The angle of view is determined by the lens choice on the front.
This technology has been adapted to film and digital. When one is ready to actually take a picture, the glass freznal is replaced by a film back or digital back.
See some incredibly detailed images from the Gigapixel Project where an old view camera was given a full 8×10” digital chip. Click the images to see the incredible detail. These images are 2–6 gigabyte each.
@RealEyesRealizeRealLies I see! ok…so, easy enough I suppose. I wonder if there is a bigger display field then your basic camera. I will check it out, though.
I thought it might be good for a football game.

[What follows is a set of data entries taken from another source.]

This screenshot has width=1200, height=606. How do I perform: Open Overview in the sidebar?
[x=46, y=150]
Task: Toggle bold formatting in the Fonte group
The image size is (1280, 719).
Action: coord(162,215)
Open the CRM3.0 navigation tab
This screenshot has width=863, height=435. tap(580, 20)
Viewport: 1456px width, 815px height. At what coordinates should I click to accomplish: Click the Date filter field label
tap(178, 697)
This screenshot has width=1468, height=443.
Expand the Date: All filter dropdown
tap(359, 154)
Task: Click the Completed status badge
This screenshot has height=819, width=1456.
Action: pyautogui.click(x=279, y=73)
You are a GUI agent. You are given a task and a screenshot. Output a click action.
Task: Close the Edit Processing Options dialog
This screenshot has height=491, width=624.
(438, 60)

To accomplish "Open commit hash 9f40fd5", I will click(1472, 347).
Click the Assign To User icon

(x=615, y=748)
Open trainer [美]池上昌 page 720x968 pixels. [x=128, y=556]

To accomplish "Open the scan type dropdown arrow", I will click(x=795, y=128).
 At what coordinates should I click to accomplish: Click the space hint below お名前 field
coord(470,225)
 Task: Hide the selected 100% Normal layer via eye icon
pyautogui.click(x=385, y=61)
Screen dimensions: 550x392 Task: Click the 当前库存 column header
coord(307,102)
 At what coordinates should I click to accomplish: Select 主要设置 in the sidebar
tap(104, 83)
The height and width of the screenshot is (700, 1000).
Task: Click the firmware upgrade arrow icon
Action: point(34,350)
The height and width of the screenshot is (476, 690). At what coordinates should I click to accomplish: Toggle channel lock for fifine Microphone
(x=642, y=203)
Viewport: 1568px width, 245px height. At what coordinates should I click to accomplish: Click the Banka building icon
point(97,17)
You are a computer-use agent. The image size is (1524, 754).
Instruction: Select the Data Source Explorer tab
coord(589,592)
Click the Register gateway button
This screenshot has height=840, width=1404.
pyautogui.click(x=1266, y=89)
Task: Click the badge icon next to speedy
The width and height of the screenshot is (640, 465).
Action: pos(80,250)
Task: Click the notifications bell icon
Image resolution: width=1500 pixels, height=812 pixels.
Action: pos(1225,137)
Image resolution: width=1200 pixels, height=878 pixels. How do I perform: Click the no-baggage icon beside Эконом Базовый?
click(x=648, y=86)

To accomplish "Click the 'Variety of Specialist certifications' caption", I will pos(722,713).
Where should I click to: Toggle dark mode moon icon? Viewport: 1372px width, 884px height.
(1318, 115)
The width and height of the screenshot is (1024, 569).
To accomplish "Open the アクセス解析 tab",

What you want is a camera obscura. You don’t even really need a lens as the first ones were designed around the pin-hole concept. It just depends upon how large you can get the freznel lens on the rear. There have been some absolutely huge ones made in the past. Some require an entire air hangar to be converted into a camera.
Oh… forgot to mention, the image seen on the freznel is always reversed and upside down. That’s one reason why single lens reflex (SLR) cameras were invented to shoot the light off a mirror and up through a three angle prism to reverse the image back to normal. But it’s still just glass and light.
@RealEyesRealizeRealLies That’s Fresnel lens. I pronounced it “frez-nell” myself for many years before learning the dude was French & it’s “fray-nell”. Anyhow I’m not sure a Fresnel can invert an image rather than simply magnify or minify it. Besides in lighthouses, they’re most often seen as stick-ons for the rear windows of buses and other large motor vehicles to give a wide-angle view.
Thanks for the correction. I’ve never had to actually spell the word out and it’s been a very very long time since I’ve even entertained these topics.
The reason the image is reversed and upside down is not because of the fresnel, it’s because of the lens inverting the light path. The fresnel is simply the medium which the light lands upon. It could be film or digital back, the lens still inverts the light.
The reason it doesn’t happen on the vehicle variety is because in that case, the fresnel and lens are combined into one substrate. It’s not a lens projecting upon a fresnel.